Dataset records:
======

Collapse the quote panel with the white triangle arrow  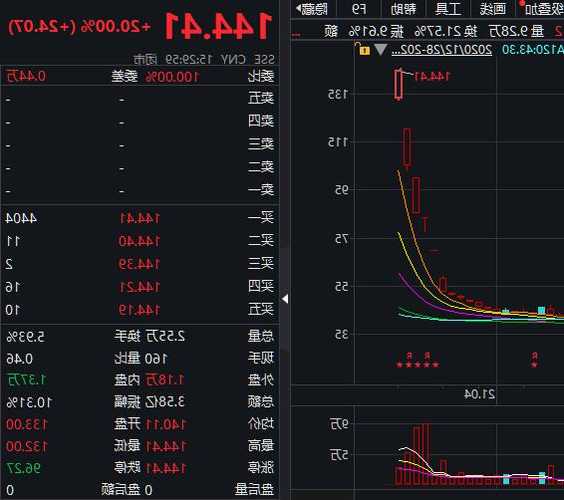tap(285, 299)
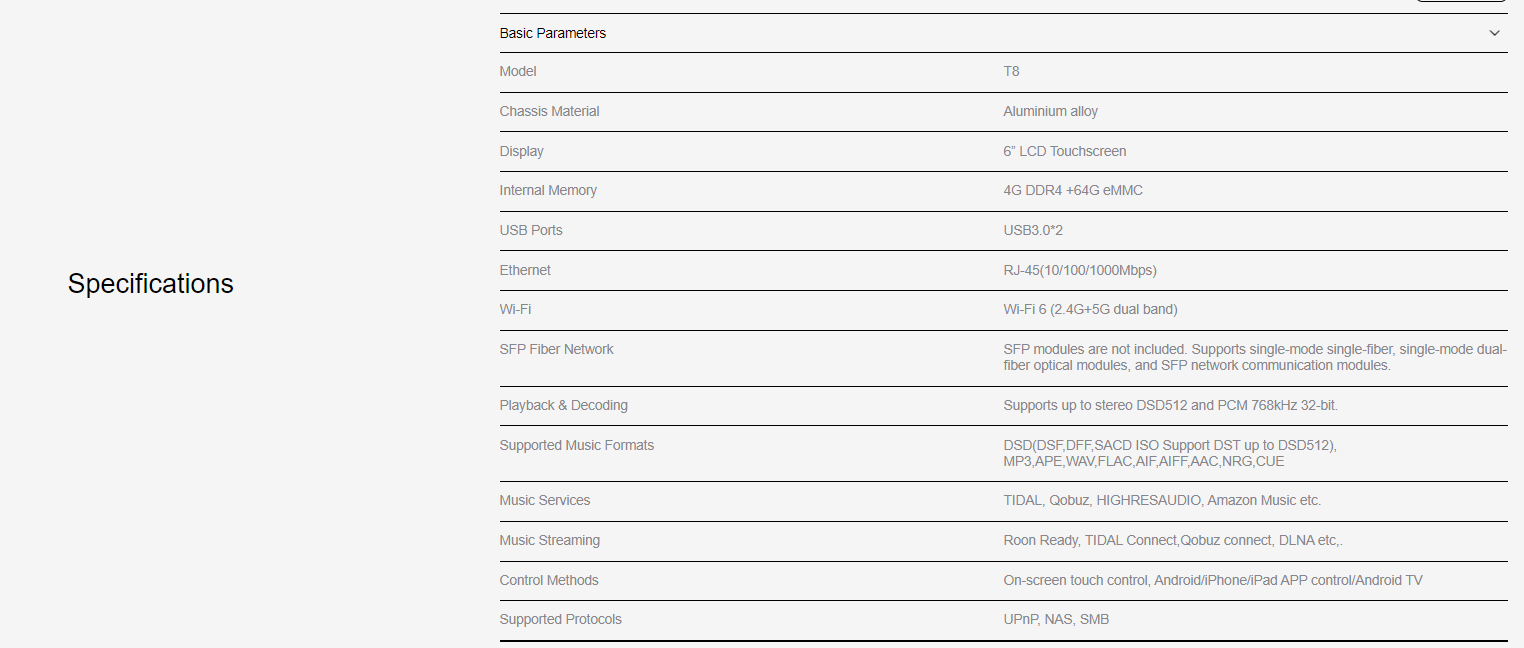Click the Playback & Decoding label
The width and height of the screenshot is (1524, 648).
pyautogui.click(x=563, y=405)
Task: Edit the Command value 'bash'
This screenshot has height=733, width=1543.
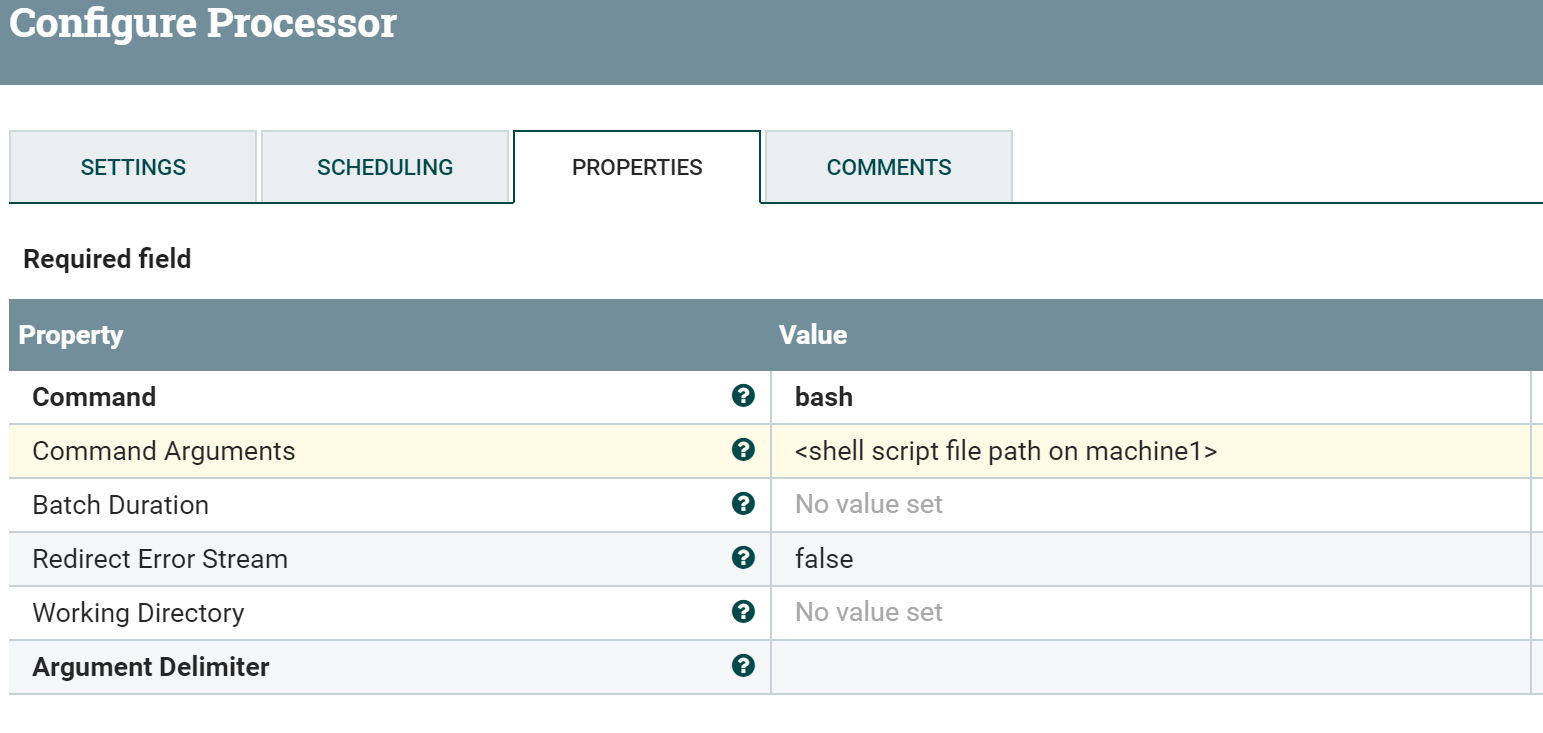Action: (824, 397)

======

ASSIGNMENT
Reproduce verbatim, and only, the lines starting at the one that contains "Task: Edit the Command value 'bash'" and ending with the final line of the records; leave out the pictures.

COMPLETED EXERCISE
Task: Edit the Command value 'bash'
This screenshot has height=733, width=1543.
Action: (824, 397)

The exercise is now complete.